Exercise instructions: Render the listing starting with the line containing "Where should I click to: Click clock" and going on through the line containing "pos(132,297)" as a two-column CSV with the columns instruction and click. Make one row for each thing asked, with its text and its answer each in one quoted field and line breaks turned into spaces.

— START OF Supplied records —

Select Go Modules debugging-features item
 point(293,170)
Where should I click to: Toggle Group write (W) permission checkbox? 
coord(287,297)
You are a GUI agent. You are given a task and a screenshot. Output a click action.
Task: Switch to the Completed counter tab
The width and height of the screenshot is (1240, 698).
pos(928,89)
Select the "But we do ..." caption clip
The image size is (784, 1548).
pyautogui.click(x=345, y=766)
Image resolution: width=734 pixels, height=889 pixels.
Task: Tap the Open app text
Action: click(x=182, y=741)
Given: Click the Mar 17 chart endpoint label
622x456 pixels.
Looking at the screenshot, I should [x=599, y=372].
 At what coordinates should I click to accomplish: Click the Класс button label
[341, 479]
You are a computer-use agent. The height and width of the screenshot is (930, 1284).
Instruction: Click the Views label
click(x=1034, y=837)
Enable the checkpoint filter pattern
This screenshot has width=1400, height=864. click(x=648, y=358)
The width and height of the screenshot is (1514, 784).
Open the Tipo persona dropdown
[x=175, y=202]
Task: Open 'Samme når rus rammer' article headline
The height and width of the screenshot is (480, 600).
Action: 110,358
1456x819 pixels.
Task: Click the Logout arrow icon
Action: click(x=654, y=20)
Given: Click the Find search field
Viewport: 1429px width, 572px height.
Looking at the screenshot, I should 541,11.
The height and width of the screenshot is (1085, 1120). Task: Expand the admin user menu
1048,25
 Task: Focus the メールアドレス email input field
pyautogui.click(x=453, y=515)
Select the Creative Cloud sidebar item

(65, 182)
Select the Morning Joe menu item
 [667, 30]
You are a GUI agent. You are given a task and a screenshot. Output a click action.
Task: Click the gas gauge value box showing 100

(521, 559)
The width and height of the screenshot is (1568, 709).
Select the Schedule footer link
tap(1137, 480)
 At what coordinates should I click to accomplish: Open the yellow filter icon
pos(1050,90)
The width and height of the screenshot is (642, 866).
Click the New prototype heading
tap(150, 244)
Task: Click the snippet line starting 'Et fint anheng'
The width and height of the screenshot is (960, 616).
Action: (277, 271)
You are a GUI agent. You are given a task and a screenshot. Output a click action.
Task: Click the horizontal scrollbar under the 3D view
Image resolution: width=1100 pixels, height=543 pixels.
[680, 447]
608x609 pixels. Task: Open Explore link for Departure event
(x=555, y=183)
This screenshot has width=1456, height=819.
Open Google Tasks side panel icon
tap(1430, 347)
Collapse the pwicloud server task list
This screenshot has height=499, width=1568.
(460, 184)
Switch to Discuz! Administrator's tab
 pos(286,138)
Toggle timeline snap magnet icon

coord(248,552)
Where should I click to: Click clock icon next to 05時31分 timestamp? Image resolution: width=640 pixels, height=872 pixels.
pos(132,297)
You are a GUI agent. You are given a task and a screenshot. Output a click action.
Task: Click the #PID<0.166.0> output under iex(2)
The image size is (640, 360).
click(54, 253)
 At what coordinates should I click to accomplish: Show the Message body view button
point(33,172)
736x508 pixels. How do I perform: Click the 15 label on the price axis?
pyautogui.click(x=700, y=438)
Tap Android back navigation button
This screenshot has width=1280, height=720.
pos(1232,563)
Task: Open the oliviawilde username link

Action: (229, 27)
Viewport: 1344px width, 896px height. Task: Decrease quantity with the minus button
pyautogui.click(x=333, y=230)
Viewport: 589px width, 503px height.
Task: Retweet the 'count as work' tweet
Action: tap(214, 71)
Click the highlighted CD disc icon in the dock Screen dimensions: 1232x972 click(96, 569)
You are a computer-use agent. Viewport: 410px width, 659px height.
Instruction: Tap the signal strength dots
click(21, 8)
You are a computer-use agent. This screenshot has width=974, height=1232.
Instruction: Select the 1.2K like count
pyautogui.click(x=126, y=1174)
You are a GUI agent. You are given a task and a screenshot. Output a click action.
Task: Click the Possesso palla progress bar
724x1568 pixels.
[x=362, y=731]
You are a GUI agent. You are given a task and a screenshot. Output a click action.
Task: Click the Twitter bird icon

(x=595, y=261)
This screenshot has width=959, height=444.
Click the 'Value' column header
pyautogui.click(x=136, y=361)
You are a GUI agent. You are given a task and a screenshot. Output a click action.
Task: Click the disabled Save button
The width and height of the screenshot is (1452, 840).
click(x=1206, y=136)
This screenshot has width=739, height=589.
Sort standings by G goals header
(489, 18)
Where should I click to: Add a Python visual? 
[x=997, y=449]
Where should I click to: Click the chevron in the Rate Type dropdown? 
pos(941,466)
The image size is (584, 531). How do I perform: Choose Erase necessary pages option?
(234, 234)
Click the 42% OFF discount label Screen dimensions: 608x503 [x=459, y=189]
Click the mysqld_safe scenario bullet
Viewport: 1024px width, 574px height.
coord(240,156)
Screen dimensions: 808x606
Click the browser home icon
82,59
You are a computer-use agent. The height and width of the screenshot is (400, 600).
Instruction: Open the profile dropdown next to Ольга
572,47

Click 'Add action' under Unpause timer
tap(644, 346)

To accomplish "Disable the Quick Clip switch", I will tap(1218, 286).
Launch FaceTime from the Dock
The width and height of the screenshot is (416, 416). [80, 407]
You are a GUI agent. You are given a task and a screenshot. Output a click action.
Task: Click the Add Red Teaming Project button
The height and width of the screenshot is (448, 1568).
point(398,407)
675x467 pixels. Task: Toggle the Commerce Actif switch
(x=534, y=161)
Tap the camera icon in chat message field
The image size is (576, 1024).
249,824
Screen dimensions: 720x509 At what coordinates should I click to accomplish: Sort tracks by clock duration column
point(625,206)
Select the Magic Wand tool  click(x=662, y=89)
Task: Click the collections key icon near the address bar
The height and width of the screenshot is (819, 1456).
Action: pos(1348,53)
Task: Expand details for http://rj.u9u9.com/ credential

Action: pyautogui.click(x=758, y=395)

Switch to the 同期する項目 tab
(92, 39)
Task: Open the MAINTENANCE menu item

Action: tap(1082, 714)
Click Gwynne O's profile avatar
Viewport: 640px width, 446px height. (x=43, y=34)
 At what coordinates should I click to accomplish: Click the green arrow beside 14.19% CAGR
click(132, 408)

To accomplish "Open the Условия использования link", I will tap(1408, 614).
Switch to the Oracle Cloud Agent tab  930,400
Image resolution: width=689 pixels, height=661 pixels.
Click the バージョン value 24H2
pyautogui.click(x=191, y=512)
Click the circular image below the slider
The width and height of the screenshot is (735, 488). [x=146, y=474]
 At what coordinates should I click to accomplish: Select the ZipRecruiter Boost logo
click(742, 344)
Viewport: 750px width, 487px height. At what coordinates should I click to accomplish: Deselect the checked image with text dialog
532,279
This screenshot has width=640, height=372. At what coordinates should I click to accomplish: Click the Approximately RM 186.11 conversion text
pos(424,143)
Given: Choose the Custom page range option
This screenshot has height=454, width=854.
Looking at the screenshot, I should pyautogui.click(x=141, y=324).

— END OF Supplied records —

Response below:
instruction,click
"Where should I click to: Click clock icon next to 05時31分 timestamp? Image resolution: width=640 pixels, height=872 pixels.","pos(132,297)"